Wastewater use in irrigation is increase many folds in past few decades due to unavailability or shrinking of freshwater resources. The use of wastewater can conserve freshwater, reduce pollution in available water resource, and also provide micronutrients, organic matter, nitrogen, phosphorus, etc. (FAO, 1992; Murtaza et al. 2010; Hanjra et al. 2012). However, heavy metals and some of the organic contaminant not get removed during the conventional wastewater treatment, which subsequently ends up in the agricultural soil through irrigation water and ultimately to the human food chain (Fytianos, 2001). According to a study, consumption of heavy metals via food, milk, and drinking water in India was higher than that of the limits set by the WHO and FAO (2007). Heavy metal contamination in human food chain is shown in the Fig. 2.4.
Flow chart of heavy metal contamination in human food chain
2.4 Accumulation and Toxicity of Heavy Metals
The heavy metals has been proven to cause health-related issues and a major threat to the exposed population. Due to its ubiquitous nature and tendency to remain in the environment for a long time, thus get accumulated in different component of the environment and poses toxic effects (Gilbert and Weiss, 2006). Heavy metal exposure and toxicity can be divided into chronic and acute toxicity. Once metal contamination occure in the biological system, certain metals can combine with the sulfhydryl group, inhibiting various enzymes and processes in the biological process, due to it’s high-affinity properties (Jan et al. 2015). Chronic exposure of heavy metals can induce neurotoxicity and hepatonephrotoxicity (Caito and Aschner 2014).

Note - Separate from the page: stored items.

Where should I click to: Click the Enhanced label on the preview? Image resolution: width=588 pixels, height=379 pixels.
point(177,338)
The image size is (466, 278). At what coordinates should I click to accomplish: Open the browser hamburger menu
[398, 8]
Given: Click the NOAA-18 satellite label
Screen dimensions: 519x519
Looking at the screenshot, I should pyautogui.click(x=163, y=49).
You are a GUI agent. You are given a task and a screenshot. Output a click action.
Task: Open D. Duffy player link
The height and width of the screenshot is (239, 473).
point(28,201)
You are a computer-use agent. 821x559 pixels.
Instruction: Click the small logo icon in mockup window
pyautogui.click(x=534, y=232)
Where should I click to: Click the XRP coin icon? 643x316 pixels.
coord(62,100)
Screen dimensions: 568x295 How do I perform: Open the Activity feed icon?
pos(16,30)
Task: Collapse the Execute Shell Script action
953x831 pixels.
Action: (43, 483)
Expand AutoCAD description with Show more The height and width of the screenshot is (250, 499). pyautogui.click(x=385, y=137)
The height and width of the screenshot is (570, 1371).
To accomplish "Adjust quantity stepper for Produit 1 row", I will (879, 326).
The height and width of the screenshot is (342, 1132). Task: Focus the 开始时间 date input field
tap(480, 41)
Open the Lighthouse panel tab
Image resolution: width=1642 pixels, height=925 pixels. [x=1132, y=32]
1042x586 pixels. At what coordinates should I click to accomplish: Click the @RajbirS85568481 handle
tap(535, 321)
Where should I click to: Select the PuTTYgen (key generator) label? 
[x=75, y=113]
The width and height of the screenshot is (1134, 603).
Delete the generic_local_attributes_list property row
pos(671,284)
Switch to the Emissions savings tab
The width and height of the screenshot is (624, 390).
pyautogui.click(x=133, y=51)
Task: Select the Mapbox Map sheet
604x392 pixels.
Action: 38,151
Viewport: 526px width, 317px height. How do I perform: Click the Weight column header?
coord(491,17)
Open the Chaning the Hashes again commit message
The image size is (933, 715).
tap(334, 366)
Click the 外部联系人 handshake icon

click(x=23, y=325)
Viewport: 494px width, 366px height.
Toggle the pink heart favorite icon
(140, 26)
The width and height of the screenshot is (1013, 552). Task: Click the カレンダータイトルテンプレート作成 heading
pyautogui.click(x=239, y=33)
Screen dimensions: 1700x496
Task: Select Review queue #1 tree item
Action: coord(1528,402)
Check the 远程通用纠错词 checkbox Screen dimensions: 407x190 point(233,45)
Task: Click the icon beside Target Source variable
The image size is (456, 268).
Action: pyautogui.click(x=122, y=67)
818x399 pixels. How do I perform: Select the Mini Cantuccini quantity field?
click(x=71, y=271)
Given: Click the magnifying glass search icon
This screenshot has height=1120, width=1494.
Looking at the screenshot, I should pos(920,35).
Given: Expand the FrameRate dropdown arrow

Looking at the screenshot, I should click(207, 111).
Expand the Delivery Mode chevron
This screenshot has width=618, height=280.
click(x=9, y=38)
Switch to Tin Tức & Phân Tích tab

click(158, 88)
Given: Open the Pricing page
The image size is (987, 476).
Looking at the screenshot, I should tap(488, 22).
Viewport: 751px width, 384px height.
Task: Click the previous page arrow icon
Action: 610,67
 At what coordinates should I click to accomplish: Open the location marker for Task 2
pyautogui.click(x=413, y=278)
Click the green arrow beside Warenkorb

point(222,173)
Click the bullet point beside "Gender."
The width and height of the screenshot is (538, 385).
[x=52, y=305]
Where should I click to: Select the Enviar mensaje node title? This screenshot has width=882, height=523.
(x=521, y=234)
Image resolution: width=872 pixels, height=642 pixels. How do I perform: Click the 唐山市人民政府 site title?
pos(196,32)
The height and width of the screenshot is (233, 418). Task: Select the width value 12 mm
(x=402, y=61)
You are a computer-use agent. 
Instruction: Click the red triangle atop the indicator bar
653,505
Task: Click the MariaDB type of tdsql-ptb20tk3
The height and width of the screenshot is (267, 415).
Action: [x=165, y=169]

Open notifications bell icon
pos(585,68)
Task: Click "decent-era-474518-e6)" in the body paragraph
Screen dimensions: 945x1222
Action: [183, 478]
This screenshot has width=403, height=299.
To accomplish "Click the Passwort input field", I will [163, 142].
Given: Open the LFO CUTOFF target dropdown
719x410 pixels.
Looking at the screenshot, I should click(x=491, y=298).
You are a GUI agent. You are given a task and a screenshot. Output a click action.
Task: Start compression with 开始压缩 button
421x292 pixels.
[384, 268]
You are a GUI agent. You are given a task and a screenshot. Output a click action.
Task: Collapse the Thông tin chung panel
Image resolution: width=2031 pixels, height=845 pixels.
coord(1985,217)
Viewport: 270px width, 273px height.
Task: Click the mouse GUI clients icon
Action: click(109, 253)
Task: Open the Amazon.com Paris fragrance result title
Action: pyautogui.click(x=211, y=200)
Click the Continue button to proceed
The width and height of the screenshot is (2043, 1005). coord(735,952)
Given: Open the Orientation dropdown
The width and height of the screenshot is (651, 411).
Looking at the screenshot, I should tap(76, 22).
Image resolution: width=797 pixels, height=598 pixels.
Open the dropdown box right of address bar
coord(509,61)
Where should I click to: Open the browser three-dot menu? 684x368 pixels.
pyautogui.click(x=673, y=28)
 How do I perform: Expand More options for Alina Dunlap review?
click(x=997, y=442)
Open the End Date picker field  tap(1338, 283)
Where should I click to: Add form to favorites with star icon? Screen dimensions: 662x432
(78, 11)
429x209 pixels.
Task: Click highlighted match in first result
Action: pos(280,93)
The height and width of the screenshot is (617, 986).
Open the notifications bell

2.4.1 In Agricultural Crops and Plants
The pathway by which the heavy metal ions enter through the food crops is from the root system of the crops, i.e. apoplast and symplast movements. These two movements are two different pathways by which water and metal ions pass through the root hair via the root cortex to the xylem. In the apoplast movement, more ion and water are transported through the apoplastic pathway (inner cellular space) in the cortex, whereas in symplast movement, water and ion are mainly delivered through the symplastic pathway beyond the cortex. Heavy metal movement occurs generally in the symplastic pathway, i.e. through crossing the plasma membrane (Peer et al. 2006). Further, the metal ions are facilitated inwards by the electrochemical gradient (Raskin et al. 1994). When the metals reach the xylem, the metal transport is mediated by the membrane transport protein (Thakur et al. 2016). Arid and semiarid regions with short wet seasons and long dry seasons, rely on unconventional water resource and are being used to fulfil the increasing demand for food for the society. Vegetables/crops grown in wastewater irrigation-contaminated soil accumulate a significant level of heavy metal concentration than that grown in soils irrigated with freshwater (Balkhair and Ashraf 2016). A study by Khan et al. (2008) concluded that irrigation with untreated irrigation water increases Pb, Ni, and Cd concentration in the crops and poses an adverse effect on the health of humans. Leafy vegetables can accumulate comparably a higher concentration of heavy metals when grown in a site contaminated by heavy metals that are absorbed mostly in the leaves of the vegetable (Jassir et al. 2005). Vegetables like cauliflower, spinach, and cabbage can even grow well in a high level of heavy metal-contaminated soils and wastewater irrigation (Cobb et al. 2000), whereas some of the vegetable like radish is more sensitive to sewage water (Kapourchal et al. 2009).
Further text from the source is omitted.